Posted by: Laughing Boy | September 28, 2007 at 13:45
What makes you think that they were not disputed? Paul specifically addresses the problem of false teachers. That certainly sounds to me like somebody had a different version of things.
Posted by: Vinny | September 28, 2007 at 16:09
"But this post is not about whether the NT authors wrote fiction or fact, it's about the conservation of the content of whatever was written through time to us, and I suppose our host has more to add about that in future posts."
Bingo. The post is about transmission and not about inspiration nor about inerrancy (even as defined by Ehrman). Like you said Vinny, Ehrman's argument is directed at the reliability of the transmission ... not at the divine authorship or the existence of errors in the autographs.
What we need to focus on is the nature of the variants and also on what is invariant.
Wallace is a recognized expert in the field so the Strobel interview should shed some light on those questions.
Posted by: Mr.

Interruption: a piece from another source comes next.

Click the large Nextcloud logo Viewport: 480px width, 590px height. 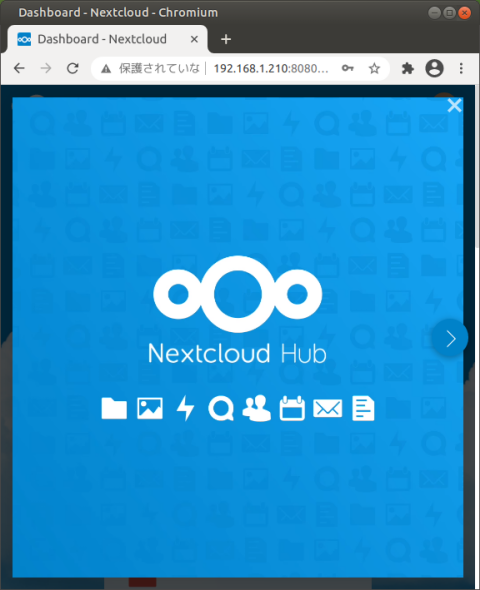point(238,294)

Dawntreader | September 28, 2007 at 16:37
People may widely believe that Bogart said, "Play it again, Sam"
What's funny about this is that the closest the movie comes to that isn't a line uttered by Bogart at all -- it's Bergman who says something close.
And as Vinny points out, there were disputes, as the Epistles attest. The problem here is that even back then, there was no "original recording" to go back to, only conflicting memories/records of what was said. We simply can't know what Jesus did or did not say. For the most part, it must be taken on faith.
(That's not to say that textual study and criticism are useless; they aren't, of course. It's merely to say that they are limited in what they can accomplish.)
Posted by: tgirsch | September 30, 2007 at 02:02
This thread really has nothing to do with the oral tradition of what Jesus said. It is about the written transmission of the original books.
I realize that you find it hard to believe that people can't remember the gist of what other people said. I disagree. You and I don't have a clue what is like to be raised and educated in an oral tradition. Our 21st century Western opinions about memory don't apply to first century Palestine.
Posted by: Mr. Dawntreader | October 01, 2007 at 07:56
If we do not have a clue about oral traditions, then wouldn't that confirm that we can't know what Jesus did or did not say?
Posted by: Vinny | October 01, 2007 at 13:49
"If we do not have a clue about oral traditions, then wouldn't that confirm that we can't know what Jesus did or did not say?"
No. What it means is that Tom and myself don't know what it is like to be raised in an oral culture.
Posted by: Mr. Dawntreader | October 01, 2007 at 13:58
I realize that you find it hard to believe that people can't remember the gist of what other people said.
Care to try that sentence again? :)
Posted by: tgirsch | October 04, 2007 at 15:45
"I realize that you find it hard to believe that people can't remember the gist of what other people said.
Care to try that sentence again? :)"
Look, if you are not unable to follow my non-obfuscatory sentences then I won't need to de-complexify them ... however, I will try to to write clearer English next time. :)
Posted by: Mr. Dawntreader | October 04, 2007 at 21:58
I think it important to know this sourt of thing so that we can stay focused on god.